Objectophilia: are we too quick to judge?

Is it really ethical to view a persons sexuality as freakshow fodder?


Objectum Sexuals: Are we too quick to judge?

It is vital to be open about how people define their sexuality. However, Objectum Sexuality, a physical and romantic attachment to inanimate objects, is for many people more than just a little difficult to relate to. Inanimate objects are often brought into the bedroom as a means of foreplay but in itself is not usually the source of lust and is made sexual only by the context of the two (or more) human beings in the bed. Many women, and increasingly men, use sex toys. What is unusual about Objectum Sexuality however is the belief held by a person that there is a reciprocal, often meaningful, relationship between them and their not too chatty lover, whether that be a roller coaster or the exhaust pipe of a Ford Fiesta.

Objectum Sexuality is more than just a kooky fetish. The feelings reported by Eija-Riitta-Mauer when her husband The Berlin Wall was knocked down (“mutilated” in her words) can only be described as grief stricken. Mauer could not even bear to go back to see the wrecked remains of her long term lover.

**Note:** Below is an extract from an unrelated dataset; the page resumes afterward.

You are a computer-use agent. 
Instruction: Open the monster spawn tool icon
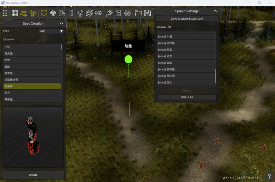44,13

She wrote later about her pain on her website: “with the emotional bonds, deep love, good memories together with him… The only way to survive is to block this terrible event”. Objectum Sexuals attribute gender and personality traits to their beloveds, they suffer through shitty break ups and feel keenly the pain of a disintegrating relationship. Clearly this goes beyond the basic pursuit of deriving physical pleasure. These people are making an emotional and complex commitment that forms a significant part of their identity. In other words, this is not a fetish but a fully fledged sexual orientation. Is it therefore accurate, or indeed fair, that we subject them to the same sort of light hearted media coverage that we do the man who enjoys having his face farted on?

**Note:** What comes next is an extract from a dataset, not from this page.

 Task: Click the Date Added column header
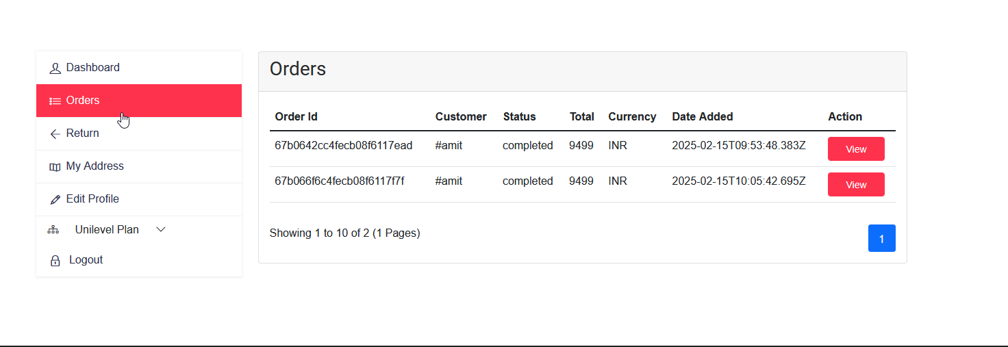(x=702, y=117)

Sociologist Amy Marsh laments what she views as “a glut of media coverage but a dearth of intelligent inquiry” used by Journalists when exploring the world of Objectum Sexuals which replaces scientific data with sensationalism (apologies in advance Amy…). Documentaries such as Strangelove: Married to the Eiffel Tower have became infamous pub chat fodder, to be endlessly shown in the fuzzier hours of Channel 5. The image of a knickerless Erica Eiffel proudly straddling her wife, the Eiffel Tower, whilst bewildered tourists look on will be forever etched into the public collective memory, and mine for that matter. Weddings where human beings profess their undying devotion to a household objects such as a pillow have become typical tabloid splash, usually accompanied by an unflattering photo of the person in question beaming besides their 100% Egyptian cotton bride. Are such portrayals giving an accurate balanced insight or are they more like Objectum Sexual versions of Keeping Up With The Kardashians? Marsh argues that this sort of media coverage is exploitative and is detrimental to genuine public education about Objectum Sexuality. She believes that this has ultimately led to the cyber bullying and further rejection of the Objectum Sexual community.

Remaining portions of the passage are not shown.